In this paper, we present a novel framework for enhancing the performance of Quanvolutional Neural Networks (QuNNs) by introducing trainable quanvolutional layers and addressing the critical challenges associated with them. Traditional quanvolutional layers, although beneficial for feature extraction, have largely been static, offering limited adaptability. Unlike state-of-the-art, our research overcomes this limitation by enabling training within these layers, significantly increasing the flexibility and potential of QuNNs. However, the introduction of multiple trainable quanvolutional layers induces complexities in gradient-based optimization, primarily due to the difficulty in accessing gradients across these layers. To resolve this, we propose a novel architecture, Residual Quanvolutional Neural Networks (ResQuNNs), leveraging the concept of residual learning, which facilitates the flow of gradients by adding skip connections between layers. By inserting residual blocks between quanvolutional layers, we ensure enhanced gradient access throughout the network, leading to improved training performance. Moreover, we provide empirical evidence on the strategic placement of these residual blocks within QuNNs. Through extensive experimentation, we identify an efficient configuration of residual blocks, which enables gradients across all the layers in the network that eventually results in efficient training. Our findings suggest that the precise location of residual blocks plays a crucial role in maximizing the performance gains in QuNNs. Our results mark a substantial step forward in the evolution of quantum deep learning, offering new avenues for both theoretical development and practical quantum computing applications.

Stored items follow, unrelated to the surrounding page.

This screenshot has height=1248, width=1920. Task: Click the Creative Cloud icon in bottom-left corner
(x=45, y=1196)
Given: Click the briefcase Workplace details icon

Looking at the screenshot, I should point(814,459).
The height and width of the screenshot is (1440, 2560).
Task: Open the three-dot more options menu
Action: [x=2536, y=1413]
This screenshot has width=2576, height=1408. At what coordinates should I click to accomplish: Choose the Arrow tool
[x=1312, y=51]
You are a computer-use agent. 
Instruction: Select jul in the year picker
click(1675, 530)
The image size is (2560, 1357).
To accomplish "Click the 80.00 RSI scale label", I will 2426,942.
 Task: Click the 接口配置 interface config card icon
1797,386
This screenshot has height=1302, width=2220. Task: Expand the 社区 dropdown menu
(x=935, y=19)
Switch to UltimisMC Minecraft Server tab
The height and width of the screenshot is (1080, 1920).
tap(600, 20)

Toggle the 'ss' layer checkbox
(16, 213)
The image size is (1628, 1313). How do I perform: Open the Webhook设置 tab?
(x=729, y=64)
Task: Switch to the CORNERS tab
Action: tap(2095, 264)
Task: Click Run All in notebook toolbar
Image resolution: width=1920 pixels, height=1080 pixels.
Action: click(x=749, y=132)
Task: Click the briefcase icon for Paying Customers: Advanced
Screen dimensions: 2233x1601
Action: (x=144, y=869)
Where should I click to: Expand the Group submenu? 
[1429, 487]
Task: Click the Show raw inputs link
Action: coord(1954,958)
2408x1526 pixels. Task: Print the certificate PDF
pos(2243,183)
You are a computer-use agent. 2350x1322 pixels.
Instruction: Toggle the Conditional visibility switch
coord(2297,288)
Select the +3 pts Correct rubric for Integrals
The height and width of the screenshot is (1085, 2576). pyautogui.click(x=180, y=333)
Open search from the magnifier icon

翻译：本文提出了一种新颖框架，通过引入可训练的量子卷积层并解决其关键挑战，来提升量子卷积神经网络（QuNNs）的性能。传统量子卷积层虽有利于特征提取，但大多为静态结构，适应性有限。与现有技术不同，我们的研究通过在这些层内实现训练过程，突破了这一限制，显著增强了QuNNs的灵活性与潜力。然而，多个可训练量子卷积层的引入带来了基于梯度优化的复杂性，主要源于跨层梯度访问的困难。为解决此问题，我们提出了一种新型架构——残差量子卷积神经网络（ResQuNNs），该架构利用残差学习的概念，通过在层间添加跳跃连接来促进梯度流动。通过在量子卷积层之间插入残差块，我们确保了网络内梯度的增强访问，从而提升了训练性能。此外，我们提供了关于这些残差块在QuNNs中策略性放置的经验证据。通过大量实验，我们识别出一种高效的残差块配置方案，该方案使梯度能够跨网络所有层传播，最终实现高效训练。研究结果表明，残差块的精确位置对最大化QuNNs性能增益起着关键作用。我们的成果标志着量子深度学习演进中的重要一步，为理论发展与实际量子计算应用开辟了新途径。